Vielleicht hatte da aber schon der Siegeszug des bequemen Internets begonnen. Denn das kann Google: Leicht zu bedienende Oberfläche und schnell Antworten auf quasi alles finden. Ob die Antworten richtig sind, bleibt allerdings der Bewertung des Suchenden überlassen. Google-Suchen übernehmen keine Verantwortung für Fakten.

Außerdem bequem: Dienste mit persönlichen Daten statt mit echtem Geld bezahlen. Wolfram Alpha kann zwar kosten- und werbefrei genutzt werden, um alle Funktionen freizuschalten, brauchen Nutzer allerdings einen Pro-Zugang. Der kostet aktuell 7,49 Euro im Monat, für ein ganzes Jahr 59,90 Euro.

Wolfram Alpha erfordert Arbeit

Wolfram Alpha zu benutzen erfordert außerdem Arbeit von den Nutzerinnen und Nutzern.
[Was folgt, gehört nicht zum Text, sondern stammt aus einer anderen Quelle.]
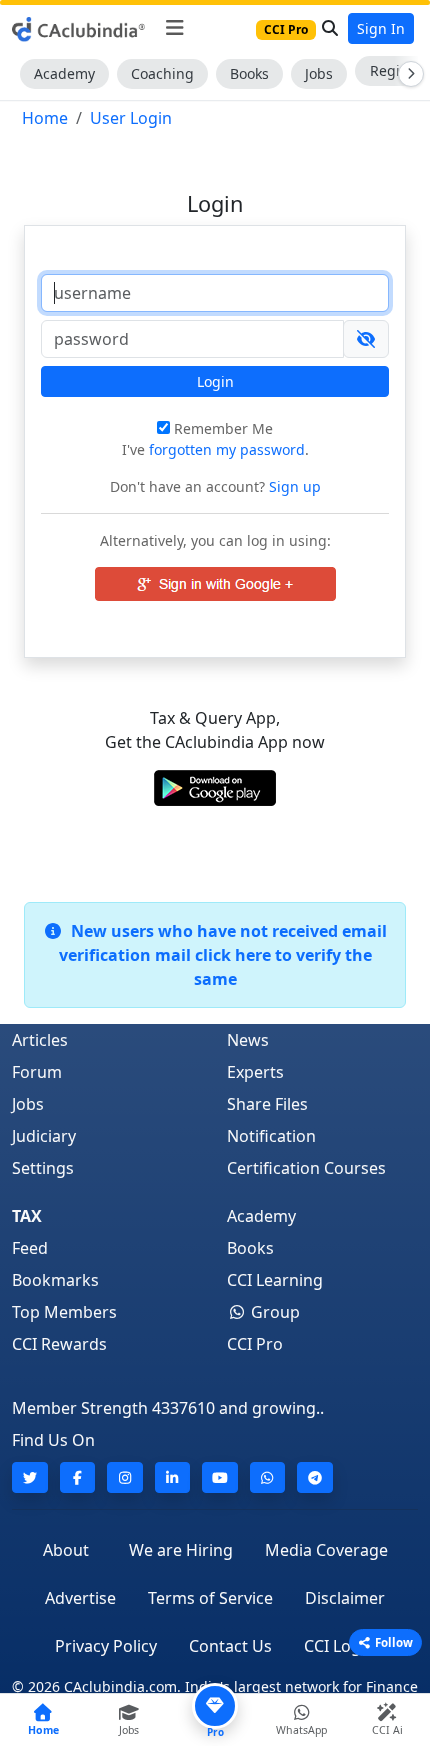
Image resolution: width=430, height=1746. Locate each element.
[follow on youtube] (220, 1477)
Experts (255, 1072)
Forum (37, 1072)
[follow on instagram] (125, 1477)
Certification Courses (306, 1168)
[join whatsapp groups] (268, 1477)
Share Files (267, 1104)
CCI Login (339, 1646)
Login (215, 381)
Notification (271, 1136)
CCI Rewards (59, 1344)
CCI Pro (255, 1344)
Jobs (319, 73)
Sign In (381, 28)
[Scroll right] (407, 74)
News (248, 1040)
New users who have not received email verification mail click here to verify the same (223, 955)
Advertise (80, 1598)
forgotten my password (227, 449)
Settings (43, 1168)
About (66, 1550)
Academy (64, 73)
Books (249, 73)
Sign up (293, 486)
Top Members (64, 1312)
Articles (40, 1040)
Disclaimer (345, 1598)
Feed (30, 1248)
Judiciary (44, 1136)
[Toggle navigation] (174, 28)
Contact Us (230, 1646)
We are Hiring (181, 1550)
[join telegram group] (315, 1477)
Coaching (162, 73)
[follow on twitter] (30, 1477)
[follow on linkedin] (173, 1477)
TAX (27, 1216)
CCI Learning (275, 1280)
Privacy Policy (106, 1646)
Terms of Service (210, 1598)
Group (273, 1312)
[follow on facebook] (78, 1477)
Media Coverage (326, 1550)
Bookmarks (55, 1280)
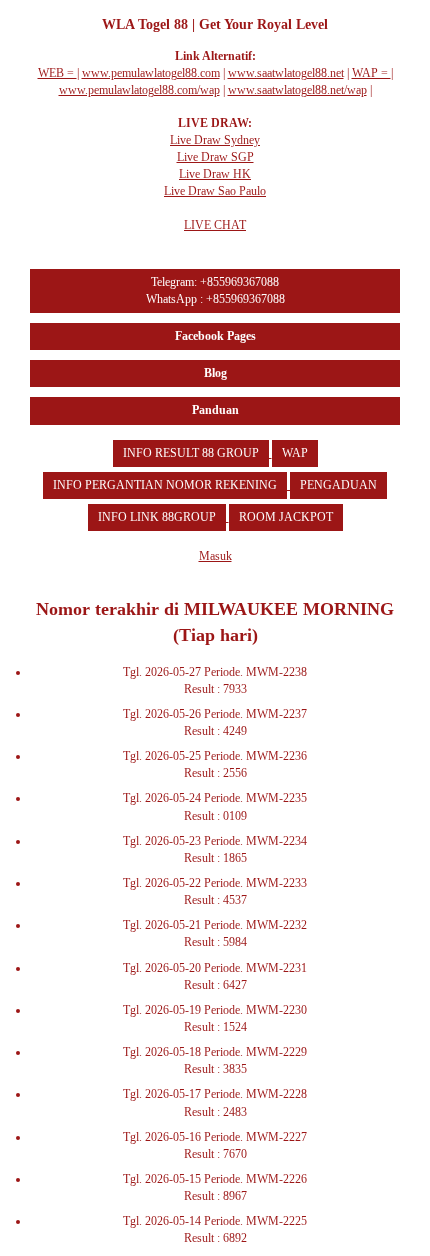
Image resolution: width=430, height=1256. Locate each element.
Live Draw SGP (215, 157)
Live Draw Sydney (215, 140)
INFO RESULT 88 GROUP (191, 453)
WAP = (371, 73)
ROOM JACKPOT (286, 517)
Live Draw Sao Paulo (215, 191)
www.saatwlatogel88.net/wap (297, 90)
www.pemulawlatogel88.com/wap (139, 90)
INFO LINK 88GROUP (157, 517)
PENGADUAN (338, 485)
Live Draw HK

Ein kurzer Selbsttest zeigt, wie ungewohnt das ist: Bevor eine Frage gestellt wird, muss der Fragesteller sich gut überlegen, was für eine Art von Antwort er eigentlich erwartet. Dazu kann die Frage zwar in natürlicher – also gesprochener Sprache – gestellt werden, muss aber präzise sein.

Auch wenn die Software dabei hilft, verlangt das Procedere wesentlich mehr vom Nutzer als Google. Dort kommt eine Reaktion auf quasi alles. Dazu in Sekundenbruchteilen, wie die Suchmaschine bei jeder Anfrage verrät.

Nach Jahren der Google-Gewöhnung fehlt den meisten wohl auch die Geduld für Wolfram Alpha: Nach der Anfrage erscheint ein Ladebalken und das Wort „Computing“ – die Maschine rechnet, der Inhalt muss schließlich erst erstellt werden.

Eine professionelle Anwendung – und mehr

Die aktuelle Version des Dienstes richtet sich vor allem an Studentinnen und Studenten sowie andere Professionelle in naturwissenschaftlichen und informationstechnischen Bereichen. Wolfram Alpha hilft komplexe Gleichungen auszurechnen, Plots und mathematische Funktionen grafisch darzustellen. Dabei kann es eigentlich so viel mehr.

Nutzer können zum Beispiel ihr Alter, aktuelles Gewicht, Geschlecht und Grad ihrer sportlichen Aktivität in die Suchmaske schreiben, dazu noch, wie viel sie in welchem Zeitraum abnehmen möchten – und kurz darauf sagt Wolfram Alpha, wie viele Kalorien dann täglich eingenommen werden können. Ebenso kann man sich in einem Graphen darstellen lassen, wie sich die Bratzeit eines Truthahns im Verhältnis zu seinem Gewicht verändert.

Viele benutzen Wolfram Alpha, ohne es zu wissen

Ist Wolfram Alpha somit gescheitert? Nicht wirklich. Viele Menschen benutzen es in ihrem Alltag, ohne es zu bemerken. Das Programm steckt etwa hinter vielen Antworten von Apples Sprachassistenz Siri – allerdings auch hier nur im englischen Sprachraum.

Wolfram Alpha wollte nie ein „Google-Killer“ sein, es wäre ohnehin mehr als das. Ein Jahrzehnt früher hätte es vielleicht unsere Art, das Internet zu benutzen, ganz anders geprägt. So wirkt es für die meisten unsichtbar im Hintergrund, als Werkzeug dient es hauptsächlich Experten.